- _EXERCISE DESCRIPTION_
Look below for the line that contains "The height and", then copy it and each following line exactly, through and including the line that contains "Task: Open the Vorlagen presets panel".

** Opening INFORMATION PROVIDED block **

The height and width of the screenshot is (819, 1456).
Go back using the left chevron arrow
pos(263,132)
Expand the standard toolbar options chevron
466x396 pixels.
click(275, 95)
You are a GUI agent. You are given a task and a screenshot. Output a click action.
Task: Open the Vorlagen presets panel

** Closing INFORMATION PROVIDED block **
** Opening INFORMATION PROVIDED block **

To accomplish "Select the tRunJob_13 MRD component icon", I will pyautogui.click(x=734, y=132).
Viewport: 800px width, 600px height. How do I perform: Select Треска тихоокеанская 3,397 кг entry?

** Closing INFORMATION PROVIDED block **
** Opening INFORMATION PROVIDED block **

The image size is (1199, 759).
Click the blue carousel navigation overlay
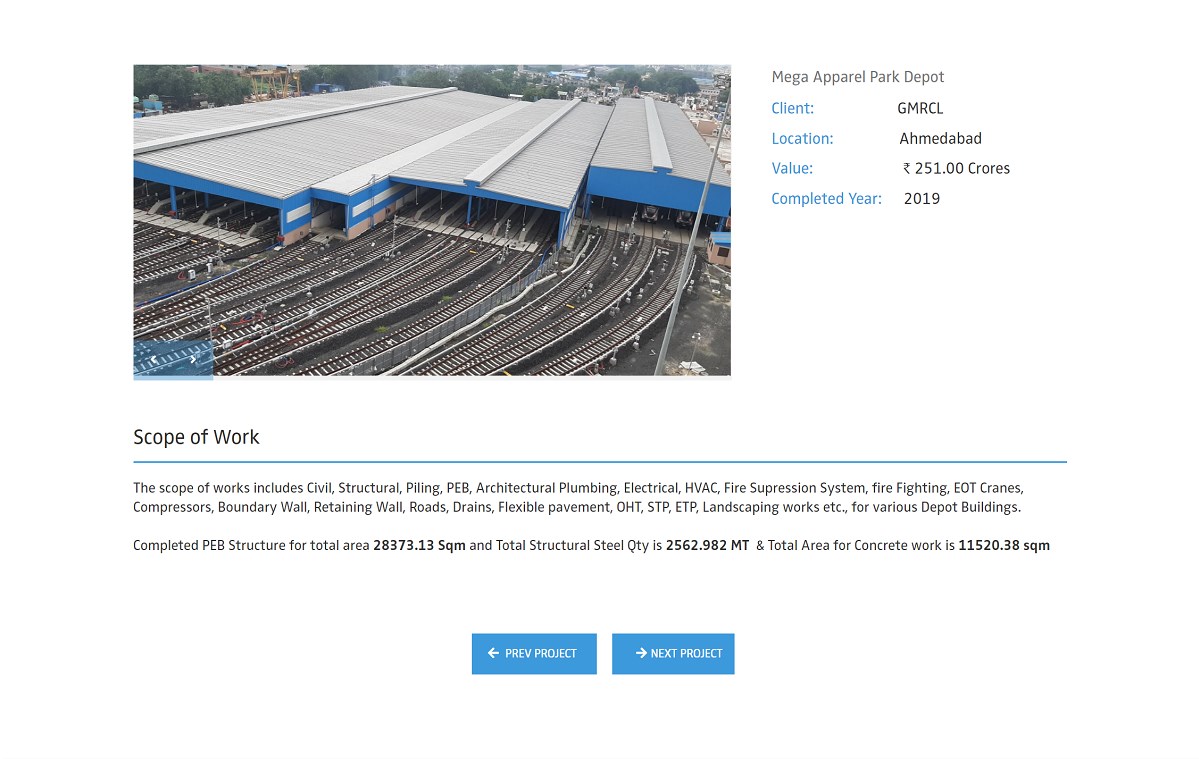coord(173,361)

** Closing INFORMATION PROVIDED block **

- _ANSWER BOX_
The height and width of the screenshot is (819, 1456).
Go back using the left chevron arrow
pos(263,132)
Expand the standard toolbar options chevron
466x396 pixels.
click(275, 95)
You are a GUI agent. You are given a task and a screenshot. Output a click action.
Task: Open the Vorlagen presets panel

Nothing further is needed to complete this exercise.